The air cylinder on the passenger side arm also has a quick connect fitting on it. I plugged the supplied air line into the fitting and routed the line behind the winch plate along the bottom of the grill. After making it over to the steering box, the black air line makes a 90 degree turn and heads up along the side of the radiator. It makes a turn by the driver’s side headlight and follows the edge of fender back to the air solenoid. When you route any air line (ARB or SwayLOC), be careful when you make our bends. Do not bend them too tight (you do not want to crimp the line) and make sure they do not chafe on any sharp edges (plenty of those on the TJ). I will often times slip a piece of small diameter rubber hose (such as vacuum line or low pressure power steering return hose) over the air line where it makes a bend and may come in contact with something that could rub through it after several months of vibration and use. Taking a few minutes to install your air lines correctly and protecting vulnerable sections can save you hours of frustrations on the trail or a cross country trip.
The next step was to mount and connect the wires for the power switch. ORO provides a compact illuminated rocker switch for controlling the air solenoid and the necessary connectors and wire to hook it up. The air solenoid has a quality waterproof connector (or maybe it is only water resistant…but either way, it is a nice looking connector) that requires +12V (from the power switch) and a ground. I wired the ground wire to a ground buss terminal I have on the fire wall in the engine compartment. The +12V wire was fed through the firewall via the large rubber grommet (above the gas pedal) and into the passenger compartment of the TJ. I drilled a 3/4″ hole and mounted the power switch below the center switch on my ARB switch plate. The switches main power feed was tapped from the switched ARB compressor line that controls the ARB compressor relay. This means that I can opt to energize the SwayLOC’s actuator when ever I have my ARB compressor turned on. My ARB main switch has a switched source which means it also turns off when I turn off the ignition switch. Since you only need air pressure to the SwayLOC when you are off-road, and the only time I have my ARB compressor turned on is when I am off-road, it made sense to hook the two control circuits together.
If the above comments in regards to the electrical control wiring makes absolutely no sense to you, don’t worry…..Steve’s directions for this part, in the SwayLOC install instructions, are very good and it will walk you through hooking the switch and air solenoid.

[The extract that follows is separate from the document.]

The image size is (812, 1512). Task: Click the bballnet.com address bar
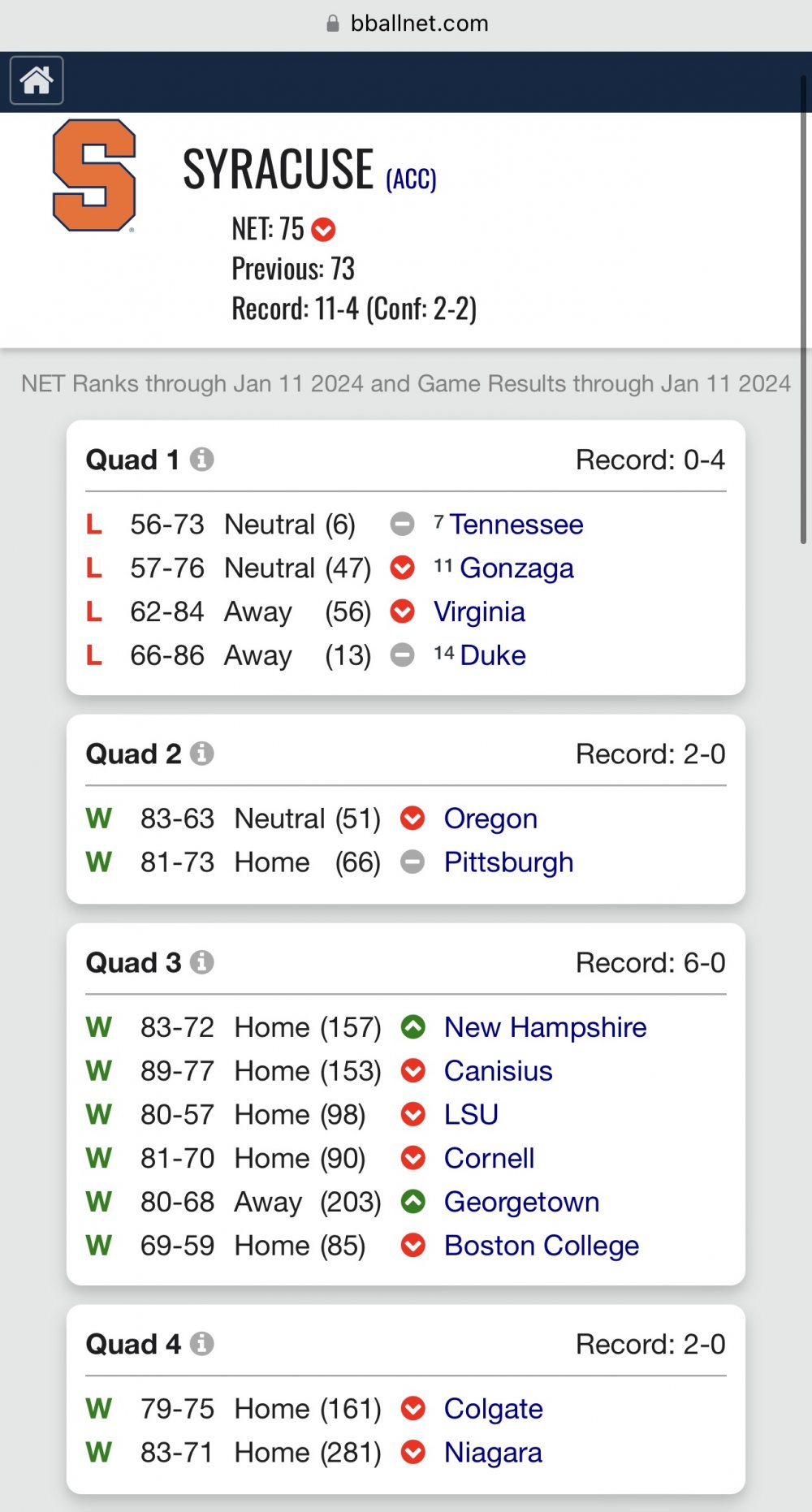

Update: The SwayLOC solenoid’s control circuit has since been connected to the ARB power circuit. When the middle ARB compressor switch is actuated, the SwayLOC solenoid receives +12 volts so it too energizes. Assuming the ARB compressor is up to pressure, the SwayLOC will unlock.
Here is the ARB switch panel back in the dash with the SwayLOC control switched installed along the lower edge. I played around with the digital camera a bit to darken things up a bit so you could see a couple of the lights glowing.
Well, that is about it as far as the install write-up is concerned. With the switch illuminating properly, we checked the air cylinder to make sure it was cycling with each on/off operation of the switch.
The trip home was uneventful, meaning all went just fine and I totally enjoyed the ride. The freeway traffic was fairly light and it was mostly point the TJ in the right direction and enjoy the ride. I did a couple of lane changes and the body sway was less than it had been. Once I hit the surface streets a couple of miles from my house, I was able to grab a few corners and I could readily feel the change in cornering. Body roll was certainly reduced. I was most satisfied with the one and only 30 minute trip I made prior to doing this write-up.
I’m still looking forward to the 10 hour run to Moab. Having ran that several times with the Anti-Rock up front, I look forward to the expected change in handling on an extended ride. I’ll do an update when I get back from Moab.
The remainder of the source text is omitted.